The Strib’s Dee DePass has a piece on the U of M’s new center for medical devices: “Once criticized for taking too long to get products to market, the U will use the center to connect with corporate partners, engineers and scientists from around the world. In fact, the center will be used by 100 students and serve as a think tank for eight full-time ‘innovation fellows.’ Their job will be to help move prototypes through the commercialization process and into the hands of patients who need them. The original Medical Devices Center helped the U develop 58 patents in the last five years.”
The Strib editorial board gets points for vigilance … on business taxes. Today they’re saying: “DFL senators proposed a sales tax on two business services — warehousing, and repairs of commercial, electronic and telecommunications equipment. A month later, those provisions appeared in the session’s final tax bill. … legislators exhibited enough uncertainty to delay the implementation date for one of the two targeted business services — warehousing — until April 1, 2014. That means there’s time for Minnesota to follow the pattern of four other states — Maryland, Massachusetts, Florida and Michigan — that tried in recent years to apply their sales taxes to what is called ‘third-party logistics’ in modern business parlance. Those states discovered that the tax is a job-killer and repealed it soon thereafter.”

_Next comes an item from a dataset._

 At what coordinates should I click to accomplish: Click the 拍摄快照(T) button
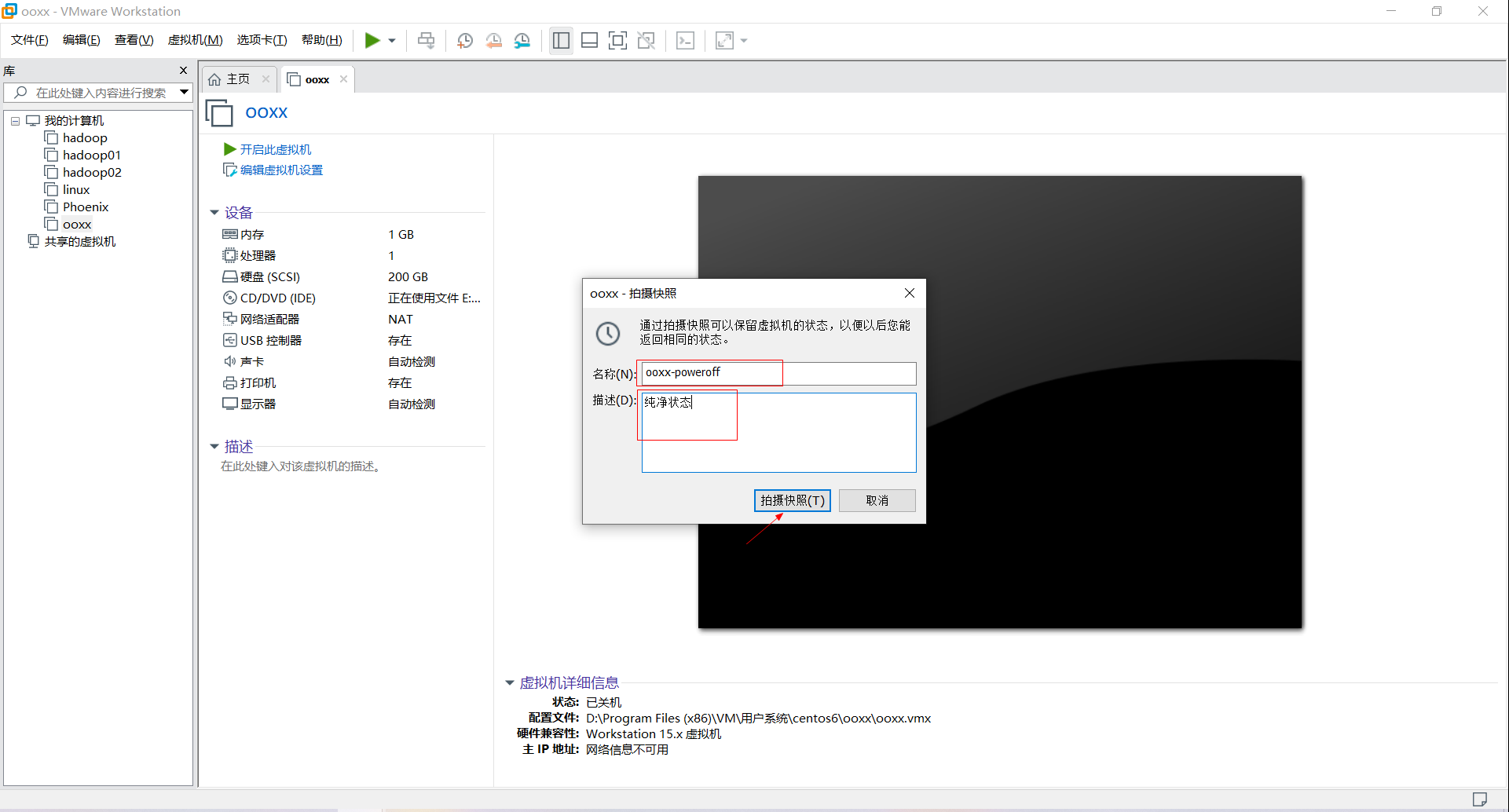tap(792, 500)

For MPR, Alex Friedrich reports: “Demolishing new buildings appears to be a new cost-cutting strategy at the Minnesota State Colleges and Universities (MnSCU) system. CFO Laura King told trustees this morning she had a ‘very aggressive strategy’ for demolition to address the ‘surplus of space’ that MnSCU has on various campuses. Up till now, MnSCU has demolished buildings only as part of larger construction projects. But MnSCU officials say this new proposal would save millions of dollars in operation and maintenance costs normally wasted on the old buildings. … Brian Yolitz, MnSCU’s associate vice chancellor for facilities, says MnSCU is drafting a list that so far contains up to a dozen buildings. Many of the buildings were built in the 1950s and ’60s, are mothballed or underused.” Job creation … for the demo industry.
In Midwest Energy News, Dan Haugen writes: “For all the theoretical promise of pairing wind energy with hydrogen production, no U.S. project has ever made it to full commercial scale. In Minnesota, that may be about to change. Hydrogen has long been studied as a potential solution to wind’s timing problem, which is that wind generation tends to be highest at night when demand for electricity is low. Through electrolysis, … surplus wind power at night could be converted to hydrogen, which could then be used in a fuel cell to generate electricity the next day during peak demand. A handful of pilot projects have demonstrated the technology works, but no one in this country has succeeded in making it economically viable. A Minnesota project developer believes it may have the answer: Supplementing hydrogen energy storage with sales of ‘carbon-free’ hydrogen for industrial uses.”